Task data:

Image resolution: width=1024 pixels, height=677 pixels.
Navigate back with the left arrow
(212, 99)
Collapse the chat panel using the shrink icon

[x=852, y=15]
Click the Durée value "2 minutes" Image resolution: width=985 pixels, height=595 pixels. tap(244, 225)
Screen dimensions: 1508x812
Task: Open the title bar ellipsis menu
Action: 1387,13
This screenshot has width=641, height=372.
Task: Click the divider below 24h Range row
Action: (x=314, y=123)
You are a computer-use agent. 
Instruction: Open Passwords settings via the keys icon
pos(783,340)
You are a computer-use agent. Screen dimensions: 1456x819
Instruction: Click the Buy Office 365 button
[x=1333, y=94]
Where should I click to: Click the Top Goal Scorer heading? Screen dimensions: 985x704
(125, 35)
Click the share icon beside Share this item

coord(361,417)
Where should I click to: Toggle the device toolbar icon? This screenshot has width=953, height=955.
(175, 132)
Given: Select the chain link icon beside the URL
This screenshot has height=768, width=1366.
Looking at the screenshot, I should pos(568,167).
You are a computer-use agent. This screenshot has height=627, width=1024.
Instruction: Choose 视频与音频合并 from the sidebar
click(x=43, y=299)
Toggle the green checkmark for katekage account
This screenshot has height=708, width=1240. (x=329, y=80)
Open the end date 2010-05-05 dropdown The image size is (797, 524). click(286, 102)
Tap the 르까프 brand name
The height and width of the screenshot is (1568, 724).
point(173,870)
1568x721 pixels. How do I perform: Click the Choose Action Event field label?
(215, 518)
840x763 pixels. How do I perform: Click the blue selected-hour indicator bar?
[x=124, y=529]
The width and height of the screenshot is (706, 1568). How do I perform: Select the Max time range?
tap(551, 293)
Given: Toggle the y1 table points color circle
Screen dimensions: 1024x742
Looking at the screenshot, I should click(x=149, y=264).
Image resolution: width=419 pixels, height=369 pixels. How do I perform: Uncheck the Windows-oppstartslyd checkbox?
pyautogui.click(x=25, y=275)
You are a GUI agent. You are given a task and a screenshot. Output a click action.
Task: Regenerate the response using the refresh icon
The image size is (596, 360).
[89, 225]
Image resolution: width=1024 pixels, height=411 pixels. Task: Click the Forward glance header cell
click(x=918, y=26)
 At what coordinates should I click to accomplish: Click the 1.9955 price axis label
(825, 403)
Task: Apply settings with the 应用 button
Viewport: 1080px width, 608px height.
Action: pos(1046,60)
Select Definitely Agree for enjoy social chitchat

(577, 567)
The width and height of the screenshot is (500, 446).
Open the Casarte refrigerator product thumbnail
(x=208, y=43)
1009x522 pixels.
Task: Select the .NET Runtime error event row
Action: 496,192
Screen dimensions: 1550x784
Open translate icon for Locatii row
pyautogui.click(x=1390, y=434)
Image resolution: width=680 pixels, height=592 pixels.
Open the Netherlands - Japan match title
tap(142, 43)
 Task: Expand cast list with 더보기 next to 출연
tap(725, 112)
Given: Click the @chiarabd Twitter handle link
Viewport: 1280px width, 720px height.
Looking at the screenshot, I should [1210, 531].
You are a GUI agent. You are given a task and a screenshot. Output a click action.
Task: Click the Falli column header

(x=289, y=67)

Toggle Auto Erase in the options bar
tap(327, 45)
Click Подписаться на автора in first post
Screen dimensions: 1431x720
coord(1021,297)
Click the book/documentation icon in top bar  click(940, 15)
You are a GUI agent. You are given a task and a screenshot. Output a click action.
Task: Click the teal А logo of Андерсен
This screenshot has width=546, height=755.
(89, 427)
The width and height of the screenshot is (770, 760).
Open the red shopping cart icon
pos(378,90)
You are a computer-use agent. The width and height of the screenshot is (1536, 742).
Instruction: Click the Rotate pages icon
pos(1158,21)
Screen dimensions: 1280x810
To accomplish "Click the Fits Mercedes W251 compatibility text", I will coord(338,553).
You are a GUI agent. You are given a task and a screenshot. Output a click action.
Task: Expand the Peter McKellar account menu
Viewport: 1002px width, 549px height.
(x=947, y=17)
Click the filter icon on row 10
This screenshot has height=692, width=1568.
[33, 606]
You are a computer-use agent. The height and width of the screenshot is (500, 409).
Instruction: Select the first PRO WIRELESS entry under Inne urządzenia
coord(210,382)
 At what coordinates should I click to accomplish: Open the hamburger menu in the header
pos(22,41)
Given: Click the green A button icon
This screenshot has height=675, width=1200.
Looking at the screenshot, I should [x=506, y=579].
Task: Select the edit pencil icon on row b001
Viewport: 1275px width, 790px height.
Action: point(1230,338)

What this task involves: Provide only the count of lines in the data above that include the string "computer".

Your solution: 5